From the Chairman of the Council for Kentish Archaeology, Brian Philp.
The year 2004 marks the 40th anniversary of the Council for Kentish Archaeology, formed in October 1964. Earlier that year four young men, representing newly formed archaeological groups in Kent met to discuss mutual interests and problems. They readily agreed that some form of inter-group co-operation would be greatly beneficial, particularly where sites were threatened with destruction.
The result was the formation of the CKA. This had officers, a committee, a quarterly journal (Kent Archaeological Review) two conferences a year, a rescue-archaeology scheme and much more.
As the years went by more local groups joined and more people gave their support and voluntary services. By 2004 the KAR had reached its 158th edition under several excellent editors. There had been more than 80 highly successful conferences and many sites had been saved from destruction by prompt action.

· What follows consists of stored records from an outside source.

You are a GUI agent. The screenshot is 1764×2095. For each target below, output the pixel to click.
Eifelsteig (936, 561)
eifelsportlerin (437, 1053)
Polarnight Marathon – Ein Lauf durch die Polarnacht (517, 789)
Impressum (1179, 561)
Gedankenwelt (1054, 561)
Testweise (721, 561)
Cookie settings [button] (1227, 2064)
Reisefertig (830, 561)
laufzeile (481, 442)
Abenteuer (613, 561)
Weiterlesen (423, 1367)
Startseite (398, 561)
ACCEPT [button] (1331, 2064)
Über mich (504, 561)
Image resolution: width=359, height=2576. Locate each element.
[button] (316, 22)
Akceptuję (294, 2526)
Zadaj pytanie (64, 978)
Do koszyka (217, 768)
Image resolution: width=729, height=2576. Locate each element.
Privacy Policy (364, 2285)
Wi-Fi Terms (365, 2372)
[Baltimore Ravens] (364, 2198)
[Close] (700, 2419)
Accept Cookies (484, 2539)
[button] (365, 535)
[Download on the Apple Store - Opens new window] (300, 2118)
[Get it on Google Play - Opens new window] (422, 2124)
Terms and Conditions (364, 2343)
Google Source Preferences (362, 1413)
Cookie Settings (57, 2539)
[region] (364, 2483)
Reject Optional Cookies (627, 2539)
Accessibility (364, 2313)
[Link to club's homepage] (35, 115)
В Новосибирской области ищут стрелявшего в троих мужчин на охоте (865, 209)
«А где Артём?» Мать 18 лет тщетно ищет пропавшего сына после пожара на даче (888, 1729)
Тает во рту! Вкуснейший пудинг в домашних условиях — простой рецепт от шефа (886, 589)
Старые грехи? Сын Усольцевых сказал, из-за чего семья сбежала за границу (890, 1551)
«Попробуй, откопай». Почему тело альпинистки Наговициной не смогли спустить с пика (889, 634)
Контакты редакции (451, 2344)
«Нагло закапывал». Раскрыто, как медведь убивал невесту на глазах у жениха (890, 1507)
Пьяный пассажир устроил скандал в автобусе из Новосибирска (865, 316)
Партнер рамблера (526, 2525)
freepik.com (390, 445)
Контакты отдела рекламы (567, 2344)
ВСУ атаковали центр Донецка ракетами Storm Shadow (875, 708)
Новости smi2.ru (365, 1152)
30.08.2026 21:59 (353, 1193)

It was from the CKA that the first fulltime team in Britain was formed to cover a county (the Kent Archaeological Rescue Unit) in 1971. Drawn mostly from the CKA member-groups it has gone on to work on hundreds of Kent sites and to publish very many to a high standard.
A book dealing with this work ("Archaeology in the Front Line", by Brian Philp) was published in 2002 and the first copy presented to H.M. the Queen.
Another early advance was the formation in 1972 of the "Friends of CKA" with now over 500 people from a very wide area, supporting the activities of the CKA.